Getting records into Salesforce is only half the job; they still need owners and routing. If you import in update-and-add mode with a clear Lead Source, you can build assignment rules that route new Leads to the right rep automatically based on that source or on region. Import in batches that share an obvious owner where possible, so you are not hand-assigning hundreds of records afterwards. Planning ownership before the import — who should hold these contacts and how they will be worked — is what turns a data load into an actual pipeline rather than a pile of orphaned records nobody follows up.

Test with a small batch first

Before importing hundreds of records, run a trial with ten. Export a small, representative slice from Gmail, take it through the full Data Import Wizard flow, and check how the fields land in Salesforce — whether names split correctly, dates parse, and the match key deduplicates as expected. A ten-record test surfaces mapping mistakes in seconds, when they are trivial to fix, rather than after you have loaded a thousand rows that all need correcting. Salesforce admins do this as a matter of habit precisely because a failed bulk import is far more painful to unwind than a quick trial run is to set up.
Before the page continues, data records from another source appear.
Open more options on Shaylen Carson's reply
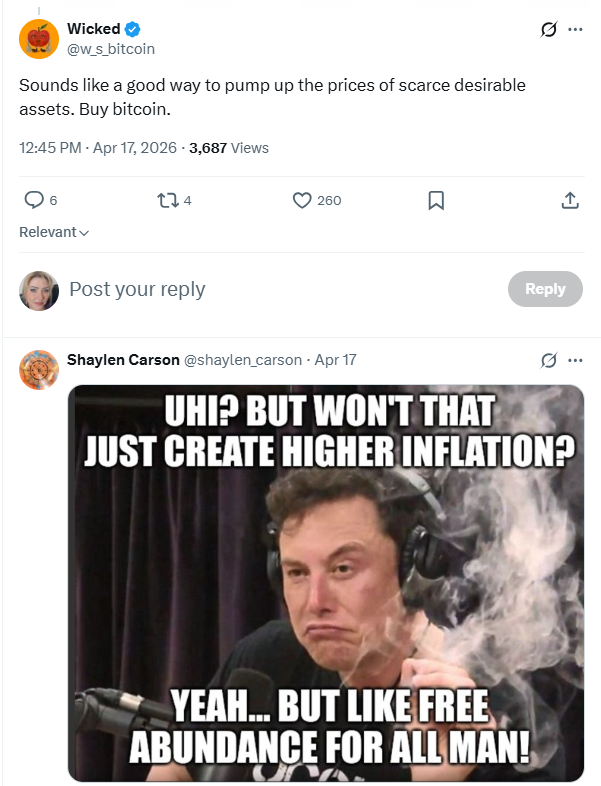Screen dimensions: 601x786 575,360
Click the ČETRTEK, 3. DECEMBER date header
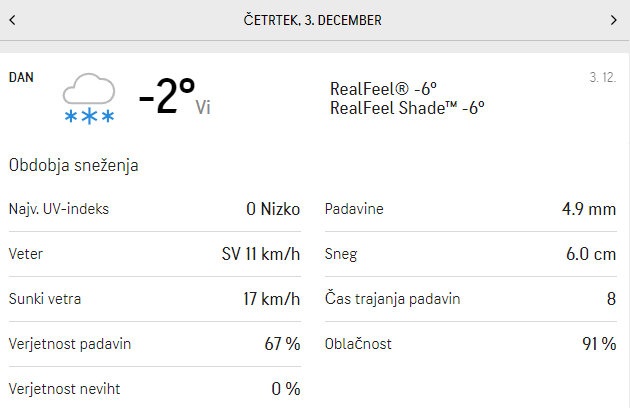This screenshot has height=408, width=630. (x=312, y=20)
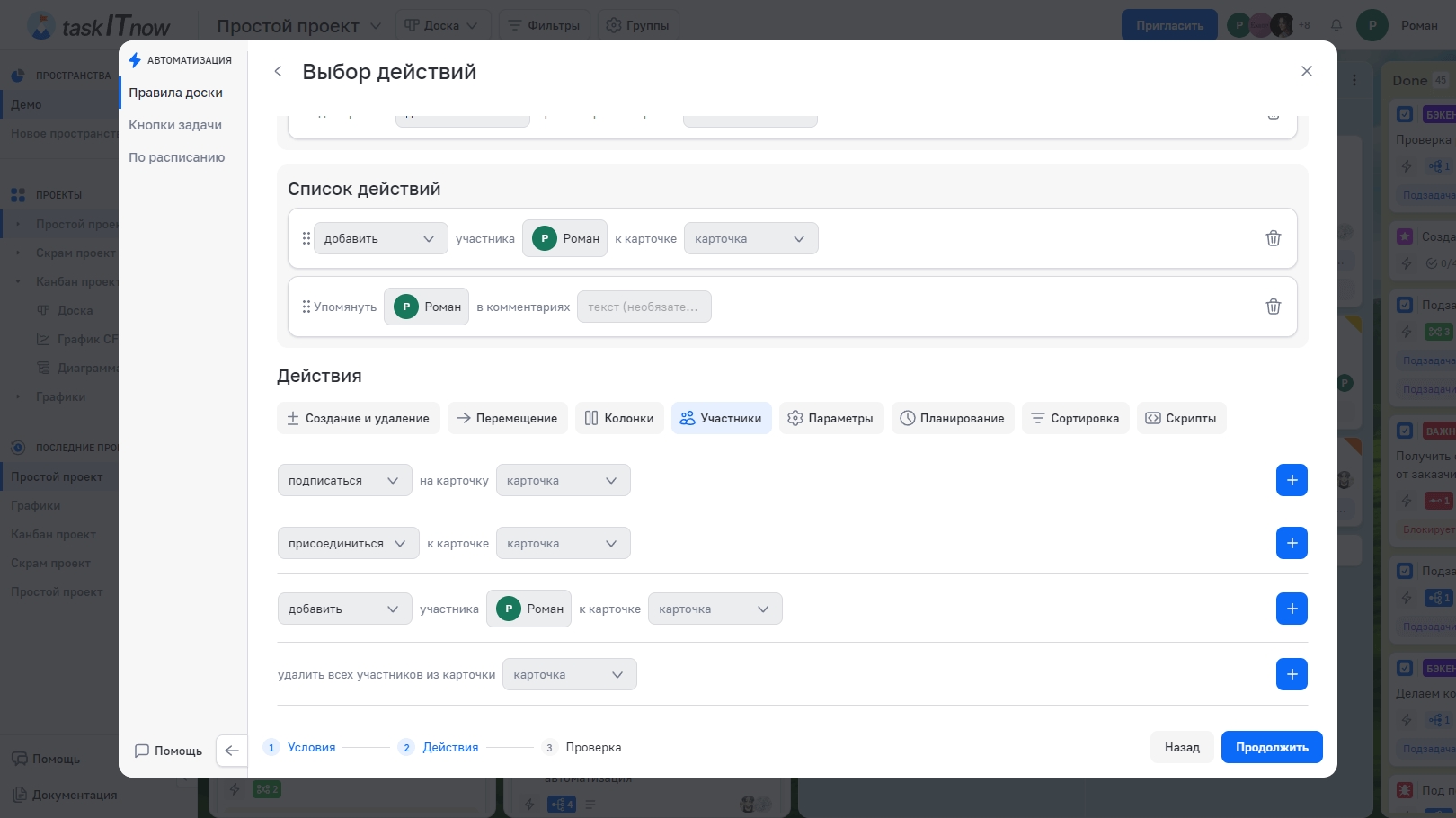Open 'Планирование' actions tab
This screenshot has width=1456, height=818.
pos(953,418)
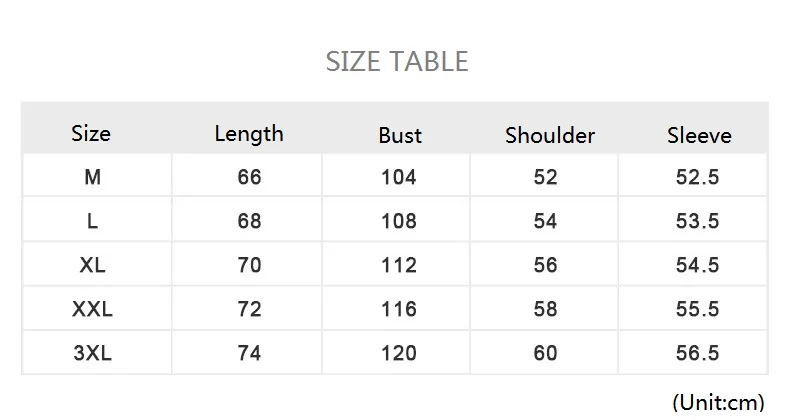The height and width of the screenshot is (420, 790).
Task: Select the bust value 108
Action: click(x=399, y=221)
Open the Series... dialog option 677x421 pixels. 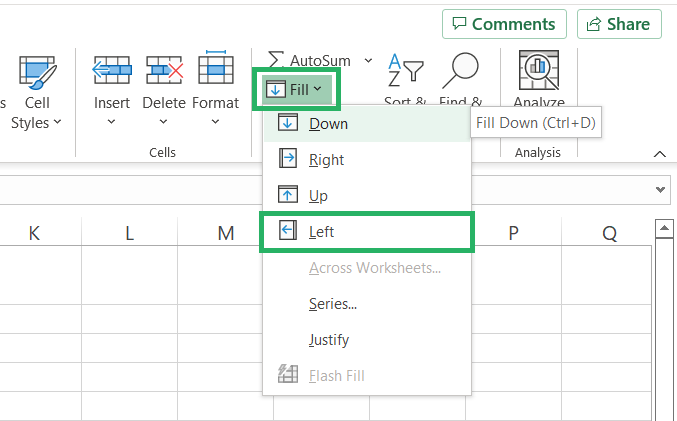point(333,304)
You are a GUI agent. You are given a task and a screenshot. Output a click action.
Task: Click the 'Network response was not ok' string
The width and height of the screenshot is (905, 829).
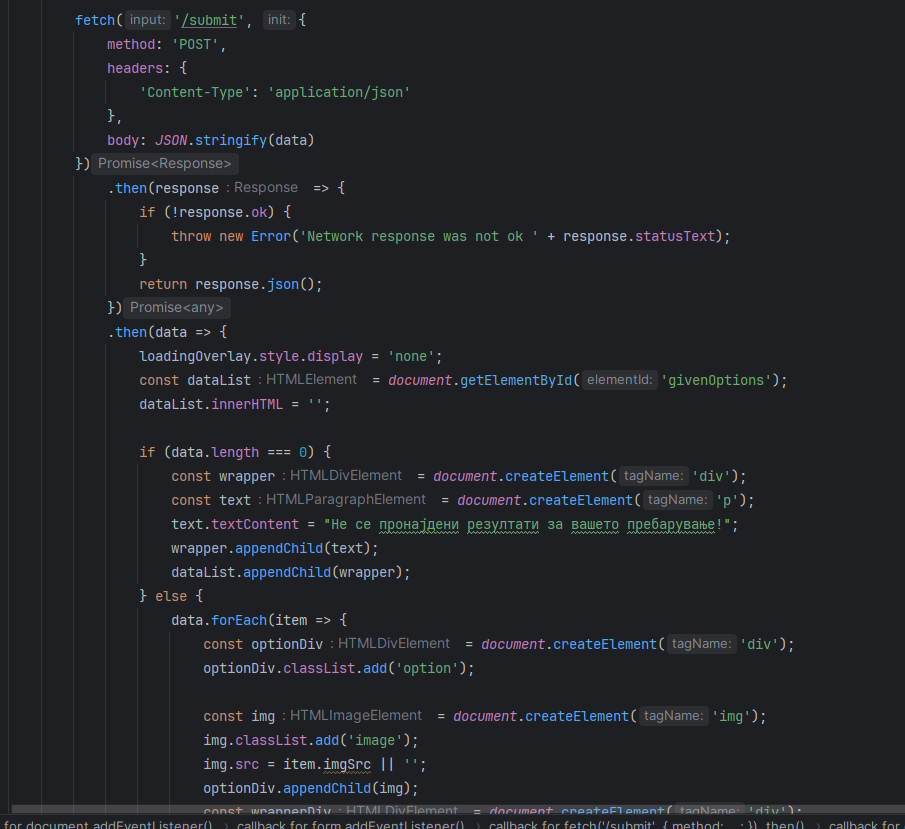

Once the small batch imports cleanly and the records look right, repeat the exact same mapping for the full file with confidence. This test-then-scale rhythm is the difference between a smooth data load and an afternoon of cleanup, and it costs almost nothing because the export itself is quick to scope down to a handful of rows. Treat the first ten as your dress rehearsal and the full import becomes routine.

The bottom line

Importing Gmail contacts into Salesforce cleanly comes down to preparation: decide Leads versus Contacts, export a scoped CSV locally, dedupe and supply required fields like Last Name and Company, then map carefully in the Data Import Wizard. Done this way, your org gains real contacts without a standing inbox connector and without the cleanup a sloppy import creates.

Frequently asked questions

How do I import Gmail contacts into Salesforce?

Export Gmail to a CSV with a local exporter, dedupe and format the file, then use Setup → Data Import Wizard to load the rows as Leads or Contacts, mapping columns to fields like Email, Last Name and Company.

Should I import Gmail contacts as Leads or Contacts?

Cold or unqualified senders usually map to Leads; people you actively correspond with and can tie to an account map to Contacts. Decide first, because required fields differ between the two.

What fields does Salesforce require?

Both Leads and Contacts require a Last Name, and Leads also require a Company. Make sure every row has those before importing, splitting a single Name column into First and Last if needed.

Will the import create duplicates?

Not if you set a match type such as Email in the Data Import Wizard and choose to update existing records. Cleaning duplicates from your CSV first makes this even more reliable.

Can I keep Salesforce updated from Gmail?

Yes. Export only the people you have emailed since your last import using a date operator, then run the wizard in update mode so existing records match and only new contacts are added.

Is exporting Gmail for Salesforce private?

With a local browser tool it is. The CSV is generated on your device and you import only the file you review, so your mailbox is never handed to a connector.